There is an IMO big caveat of bulk_create(): It does not set primary key
of objects it creates.
In my current project, using bulk_create would improve performance, but as
I often need an id of the newly created objects, I have to save them one
by one.
I think it would be perfect if bulk_create starts to set the primary keys
of the objects in the given sequence. At least postgresql supports it
("RETURNING id" clause gives us a set of id's).
--
Ticket URL: <https://code.djangoproject.com/ticket/19527>
Django <https://code.djangoproject.com/>
The Web framework for perfectionists with deadlines.
* needs_better_patch: => 0
* needs_tests: => 0
* needs_docs: => 0
Comment:
Out of the core DBs Postgres and Oracle support RETURNING, and it is easy
to deduce the value when using SQLite as there aren't concurrent
transactions.
When using MySQL it seems the best approach is to manually allocate a
chunk from the sequence, assign the values to objs and then save them.
Alternative is to not support this option at all when using MySQL.
It might make some sense to alter the bulk_create() definition to "create
the given objects in the fastest way available". This could mean the
fastest way is to issue separate query for each object.
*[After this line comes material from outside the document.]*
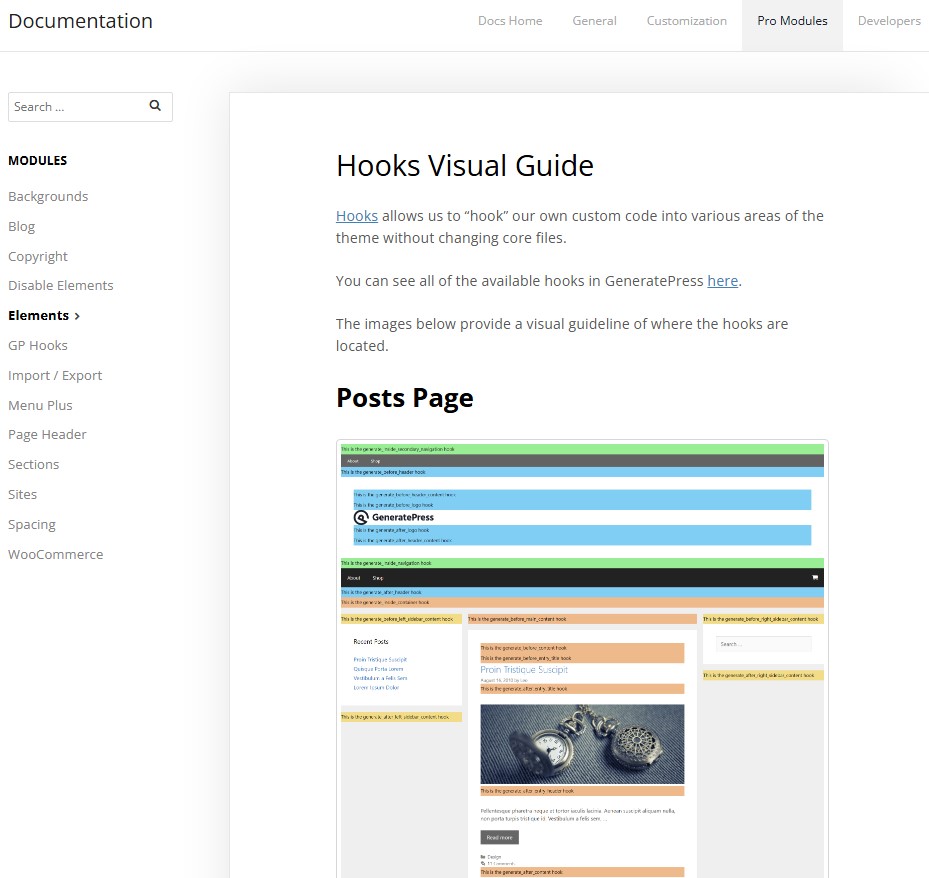Screen dimensions: 929x878
Task: Click the Documentation site title
Action: (x=81, y=21)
For app developers
this would be handy, one could rely on bulk_create() in every mass
creation situation. It might not be faster than a for loop with a .save(),
but it would be always available.
--
Ticket URL: <https://code.djangoproject.com/ticket/19527#comment:1>
Comment (by Tuttle):
Thank you. In this case when:
* not all DBs support PK returning in a crystal way,
* PK assigning takes time making it less-than-fastest way,
* PK assigning is not always required by the developer
then, IMHO, an option bulk_create(..., set_primary_keys=False) makes most
sense:
1. bulk_create() would always use the fastest multiple-tuple creation,
2. the developer will be allowed to use set_primary_keys=True only in case
the underlying DB supports it in a ways the Django devs will have agreed
to implement (not too hacky ways).
I thought it could be as hacky as it possibly is already implemented for
some DBs in save().
--
Ticket URL: <https://code.djangoproject.com/ticket/19527#comment:2>
* stage: Unreviewed => Design decision needed
--
Ticket URL: <https://code.djangoproject.com/ticket/19527#comment:3>
* cc: charette.s@… (added)
* version: 1.4 => master
Comment:
I'd like to work on a patch for this if it gets accepted since it's step
toward bulk creation of inherited models.
IMHO the `set_primary_keys=False` also makes more sense.
We could just raise a `NotImplementedError` if `set_primary_key=True and
not connection.features.can_return_id_from_insert` just like what
`distinct` does when specifying fields on a unsupported backend.
--
Ticket URL: <https://code.djangoproject.com/ticket/19527#comment:4>
Comment (by akaariai):
I keep thinking that what we *really* want is some form of bulk_save().
This should work even if the models are modified instead of created. The
definition would be something along the lines of "make sure the instances
given (must be of same class) are saved, preferably by fastest way
possible". Primary keys are returned. Signals are sent (maybe with an opt-
out of "send_signals=False"). This could mean that the implementation for
some backends is loop over instances, save each one separately. If there
is no need to send signals, some backends could implement the operation in
single query (at least PostgreSQL 9.1+ with writeable CTEs, Oracle with
merge(?)).
Still, this doesn't mean a better bulk_create wouldn't be useful. But even
here I think we want to have a form of bulk_create where signals are sent,
and primary keys are set. Why? This makes the form of bulk_create() much
more useful for 3rd party apps and even for django-core.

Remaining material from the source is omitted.